2. Administrative Responsibility and Organisation
The Central and states/UTs are jointly responsible for the resettlement and welfare of ex-servicemen. The Kendriya Sainik Board, whose designation was introduced in 1951 for the earlier organization i.e. the District Soldiers’ Sailors’ and Airmen’s Board, is the apex body at the Central Government level.
At the state level, the subject of resettlement and welfare of ex-servicemen is allocated to one of the ministers in the state governments and Secretary of the Department concerned oversees the work of the Rajya Sainik Board.
The welfare funds administered by the Kendriya Sainik Board are: Flag Day Fund, Armed Forces Benevolent Fund, Armed Forces Reconstruction Fund, Special Fund for Reconstruction and Rehabilitation of Ex-servicemen, War Bereaved and Disabled Servicemen Special Relief Fund, India Solders’, Sailors’ and Airmen’s Board Fund, Services Welfare Fund and Indian Gorkha Ex-Servicemen Welfare Fund.
3. Necessity of Resettlement Assistance
The releases from Armed Forces create a reservoir of trained manpower which can profitably be made use of in various skills; are a national asset and should be utilized as such. They should be merged in the mainstream of national life so that they continue to contribute their skills for national advantage. It is felt that any delay in resettling them will only cause dissatisfaction and frustration amongst them.
Resettlement on Land
The bulk of our Jawans come from rural areas with agricultural backgrounds. Resettlement on land, however, on a major scale is no longer feasible as land is increasingly becoming scarce. Effort is, however, made to persuade state governments to accord high priority to ex-servicemen for the allocation of surplus land.
A large number of ex-servicemen have found avenues of self-employment by securing agencies of public sector undertakings in tea, fertilizers, cement, steel, salt, machine- tools, cloth, bakery products, petroleum items, photo-material, papers, transportation of scooters, milk-booths, electronic goods etc.
In the field of transport, ex-servicemen are helped through provision of tractors, discarded vehicles, and bus, taxi and truck routes including allocation of national permits for transportation of goods. For those interested in starting small scale units, consultancy services are provided in preparing project reports. Assistance is given in securing finances from banks and in marketing of products.

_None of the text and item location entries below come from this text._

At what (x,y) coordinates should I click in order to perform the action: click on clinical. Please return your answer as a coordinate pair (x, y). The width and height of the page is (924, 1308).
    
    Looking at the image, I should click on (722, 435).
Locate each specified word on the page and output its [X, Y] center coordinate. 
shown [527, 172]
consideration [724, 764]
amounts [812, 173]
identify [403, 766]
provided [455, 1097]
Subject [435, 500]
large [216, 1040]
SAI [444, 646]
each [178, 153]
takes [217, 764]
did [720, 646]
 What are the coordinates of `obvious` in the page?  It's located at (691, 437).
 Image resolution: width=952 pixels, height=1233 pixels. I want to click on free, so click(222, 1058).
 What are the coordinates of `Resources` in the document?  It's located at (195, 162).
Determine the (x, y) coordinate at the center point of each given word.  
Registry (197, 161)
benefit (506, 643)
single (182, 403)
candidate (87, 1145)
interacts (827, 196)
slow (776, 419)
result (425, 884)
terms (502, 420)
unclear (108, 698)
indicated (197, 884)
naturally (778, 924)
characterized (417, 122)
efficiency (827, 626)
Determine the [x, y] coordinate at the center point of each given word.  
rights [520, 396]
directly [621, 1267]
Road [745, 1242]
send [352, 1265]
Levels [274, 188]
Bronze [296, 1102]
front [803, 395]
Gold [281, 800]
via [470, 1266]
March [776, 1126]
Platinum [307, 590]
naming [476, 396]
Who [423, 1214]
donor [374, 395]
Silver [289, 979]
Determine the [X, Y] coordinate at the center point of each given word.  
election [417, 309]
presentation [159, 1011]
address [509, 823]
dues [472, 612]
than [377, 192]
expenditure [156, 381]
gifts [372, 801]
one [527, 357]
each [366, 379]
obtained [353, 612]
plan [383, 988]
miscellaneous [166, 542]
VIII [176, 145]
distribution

Dissemination of Information
Dissemination of information in regard to benefits and concessions available to ex-servicemen and their families is of paramount importance. Apart from projection of resettlement and welfare activities pertaining to ex-service- men through different media of publicity, the Directorate General Resettlement, Ministry of Defense, has brought out a comprehensive guide to Resettlement of Ex-servicemen both in English and Hindi.